◆ **TASK GOAL**:
Which sentences in the article on pre-analysis plans begin with the word "But"? Quote each one in full.

◆ **SOURCE TEXT**:
The Need for Pre-Analysis: First Things First 1

By Richard Sedlmayr (Philanthropic Advisor)

When we picture a desperate student running endless tests on his dataset until some feeble point finally meets statistical reporting conventions, we are quick to dismiss the results. But the underlying issue is ubiquitous: it is hard to analyze data without getting caught in a hypothesis drift, and if you do not seriously consider the repercussions on statistical inference, you too are susceptible to picking up spurious correlations. This is also true for randomized trials that otherwise go to great lengths to ensure clean causal attribution. But experimental (and other prospective) research has a trick up its sleeve: the pre-analysis plan (PAP) can credibly overcome the problem by spelling out subgroups, statistical specifications, and virtually every other detail of the analysis before the data is in. This way, it can clearly establish that tests are not a function of outcomes – in other words, that results are what they are.

So should PAPs become the new reality for experimental research? Not so fast, say some, because there are costs involved. Obviously, it takes a lot of time and effort to define the meaningful analysis of a dataset that isn’t even in yet. But more importantly, there is a risk that following a PAP backfires and actually reduces the value we get out of research: perhaps one reason why hypothesis drift is so widespread because it is a cost-effective way of learning, and by tying our hands, we might stifle the valuable processes can only take place once data is in. Clearly, powerful insights that came out of experimental work – both in social and biomedical research – have been serendipitous. So are we stuck in limbo, “without a theory of learning” that might provide some guidance on PAPs?

◆ **DATA EXTRACT**:
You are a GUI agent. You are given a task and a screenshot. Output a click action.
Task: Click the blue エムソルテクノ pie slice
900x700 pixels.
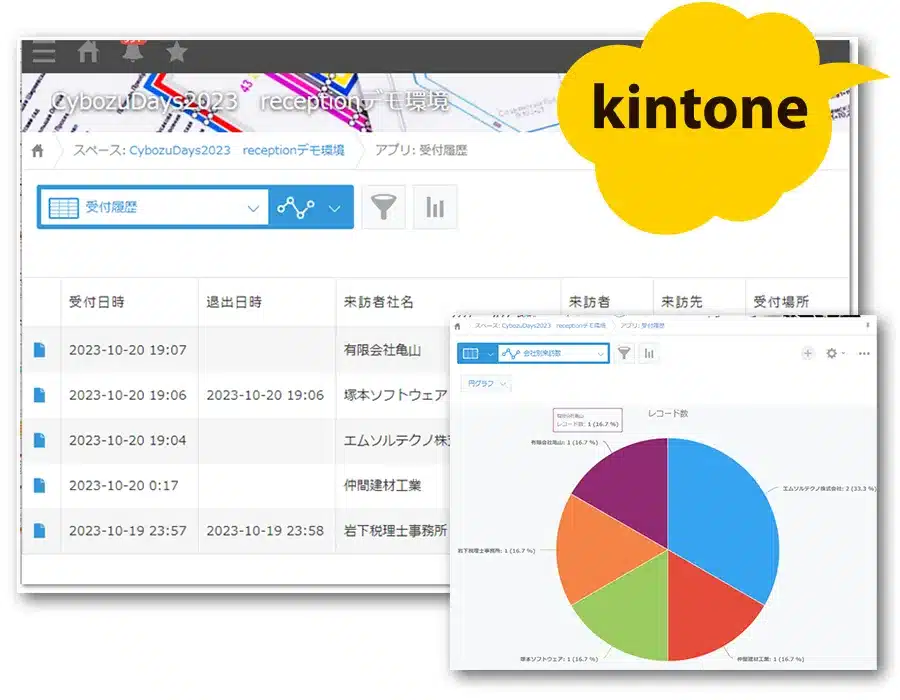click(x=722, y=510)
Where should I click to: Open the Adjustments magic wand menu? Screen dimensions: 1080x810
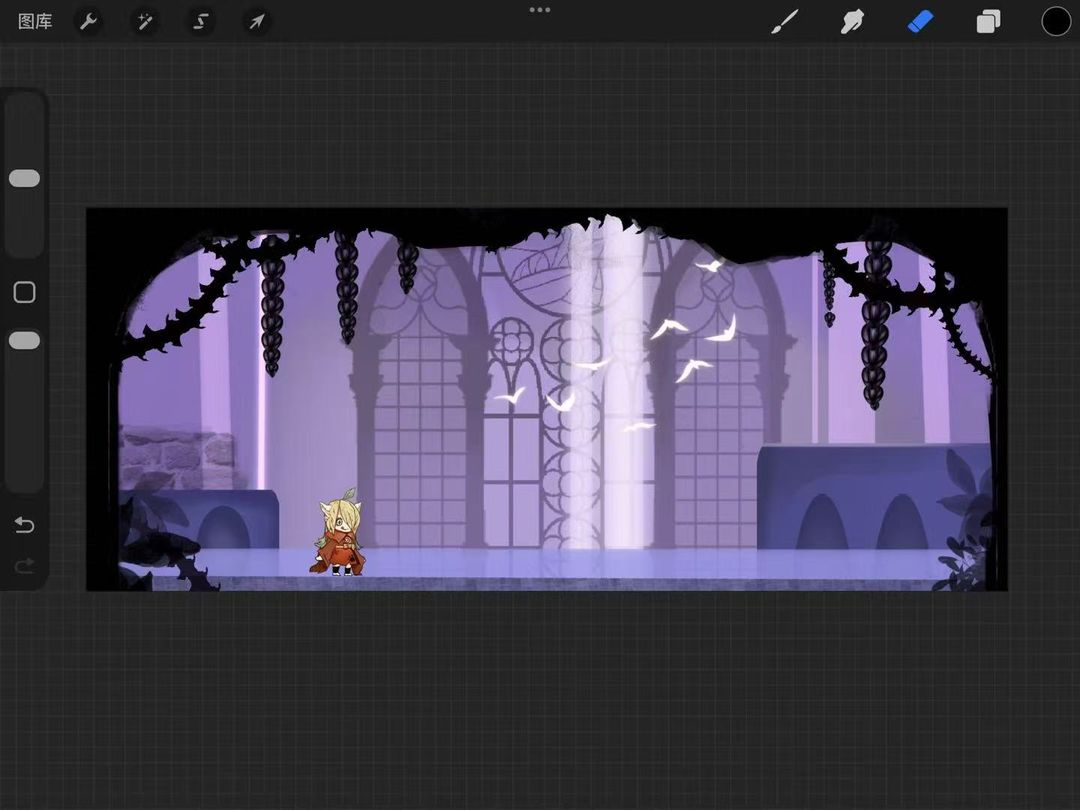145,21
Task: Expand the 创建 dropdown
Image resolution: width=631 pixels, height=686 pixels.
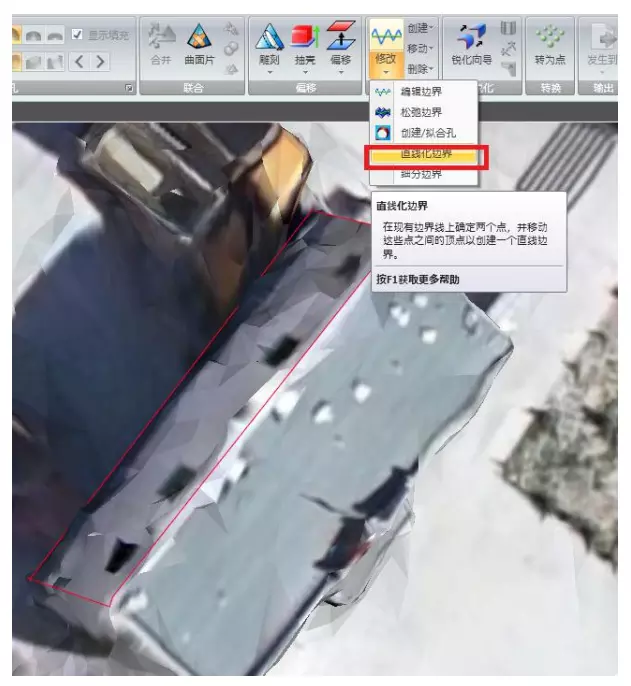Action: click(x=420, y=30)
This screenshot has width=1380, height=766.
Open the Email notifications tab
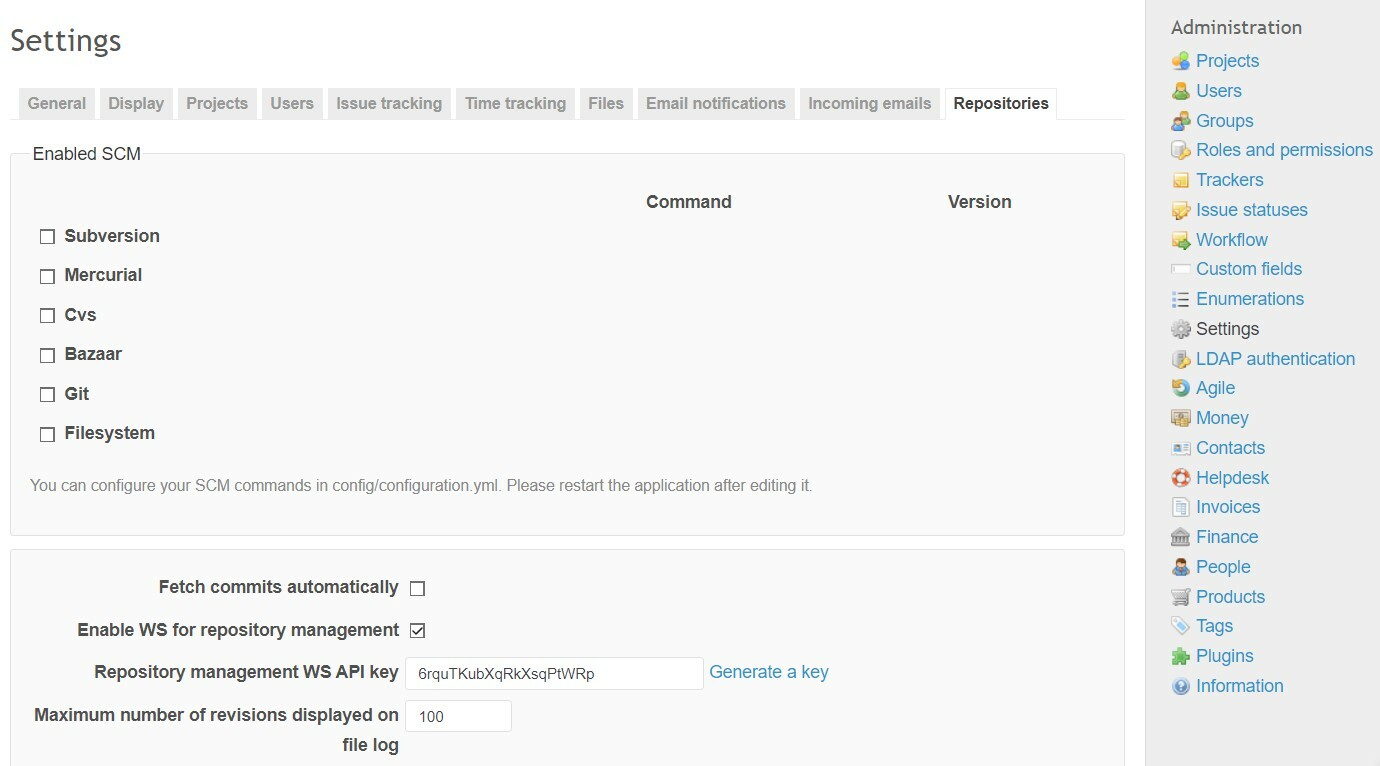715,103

--

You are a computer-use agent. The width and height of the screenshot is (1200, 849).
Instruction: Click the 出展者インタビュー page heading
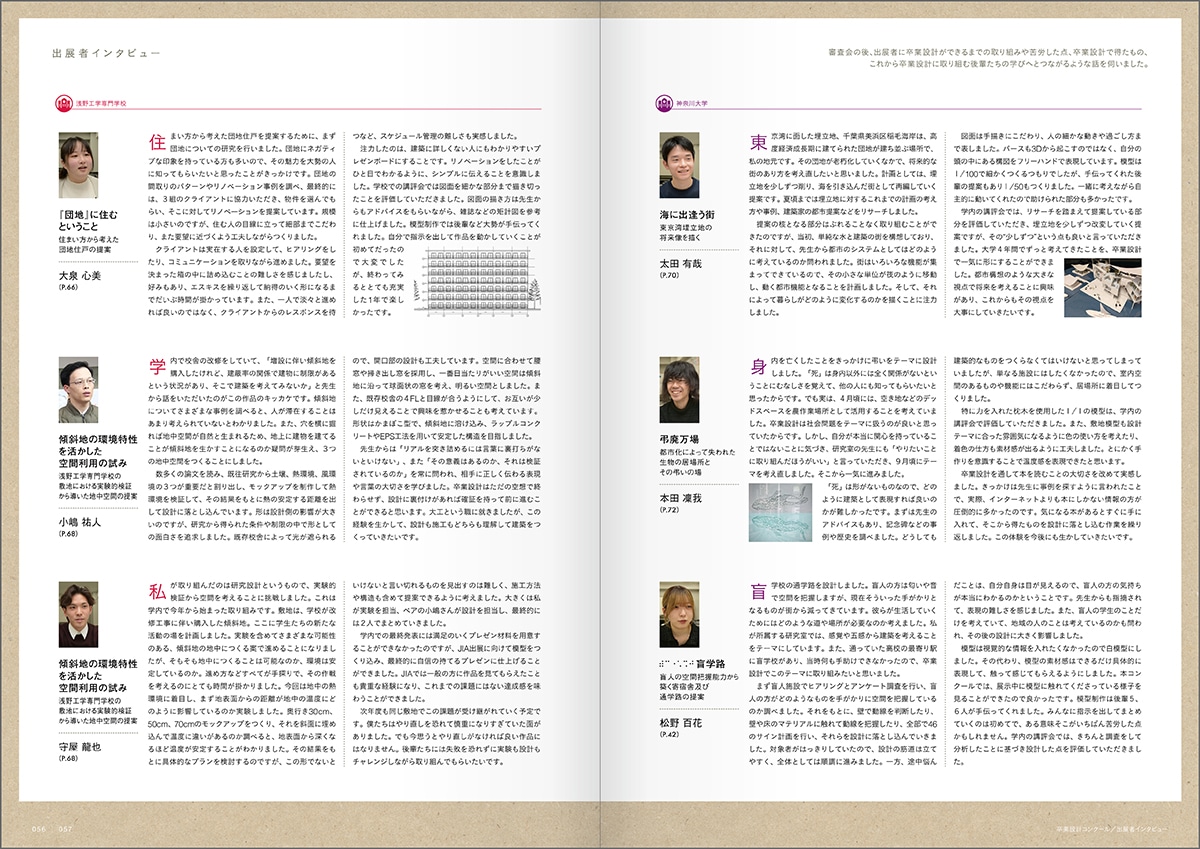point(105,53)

◆ **REPLY TO THE EXERCISE**:
1. But the underlying issue is ubiquitous: it is hard to analyze data without getting caught in a hypothesis drift, and if you do not seriously consider the repercussions on statistical inference, you too are susceptible to picking up spurious correlations.
2. But experimental (and other prospective) research has a trick up its sleeve: the pre-analysis plan (PAP) can credibly overcome the problem by spelling out subgroups, statistical specifications, and virtually every other detail of the analysis before the data is in.
3. But more importantly, there is a risk that following a PAP backfires and actually reduces the value we get out of research: perhaps one reason why hypothesis drift is so widespread because it is a cost-effective way of learning, and by tying our hands, we might stifle the valuable processes can only take place once data is in.